Nasdaq’s filing states that the new fee “incentivizes participants by introducing a fair and transparent order fee for participants that execute orders below $1.”15 Nasdaq should explain what this means and how the proposal would incentivize participants to participate in the Opening Cross. It is more likely that adding a new fee on orders that execute below $1.00 in the Opening Cross could result in the opposite effect and harm liquidity in the Opening Cross. Similarly, Nasdaq’s filing stated that the new fee “ensures alignment with other Nasdaq fee structures,” but it does not explain what this means or what other Nasdaq fee structures it is referencing.16 Nasdaq also did not provide any economic analysis or justification for why it selected the proposed 0.25% rate or why it is applying the charge only to securities below $1.00. Without this kind of analysis and explanation, Nasdaq cannot demonstrate that the fee is reasonable.

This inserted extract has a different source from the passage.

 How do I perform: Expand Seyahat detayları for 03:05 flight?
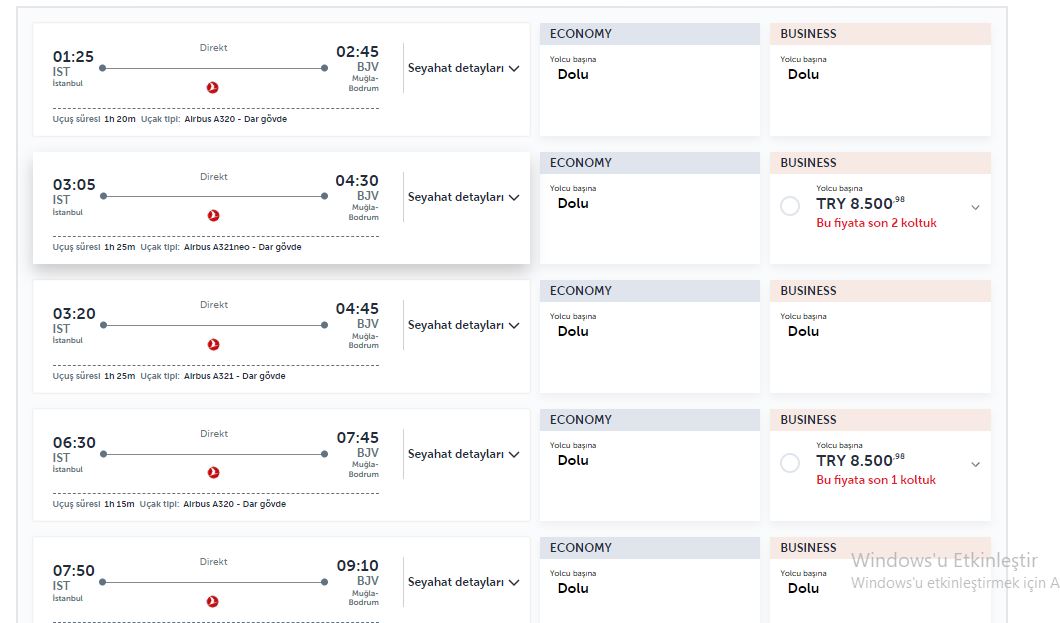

Finally, Nasdaq’s filing is internally inconsistent. In a separate section in which Nasdaq established a new credit for sub-$1.00 executions in the Pre-Market Session and a corresponding charge for such orders that are routed away from Nasdaq and executed elsewhere, Nasdaq’s filing stated that these credits and fees will “provide[] market participants with an incentive to
contribute liquidity at the start of the trading day, which will benefit overall market efficiency.”9 However, Nasdaq is silent on the anticipated impact to liquidity with respect to the charge for executions in sub-$1.00 securities in the Opening Cross. Rather, Nasdaq states that the new charge will “enhance clarity, fairness and market efficiency while maintaining a competitive pricing structure.”14 These general assertions are not sufficient to demonstrate that an exchange has met its burden under the Exchange Act.17
Nasdaq did not reasonably consider or analyze the potential harms, undue burdens on competition, or the discriminatory effect of its filing, and therefore it should be rejected under the Exchange Act and the Commission’s rules of practice.
The Commission should disapprove the filing because it could disincentivize Nasdaq from delisting issuers that fall below its listing standards.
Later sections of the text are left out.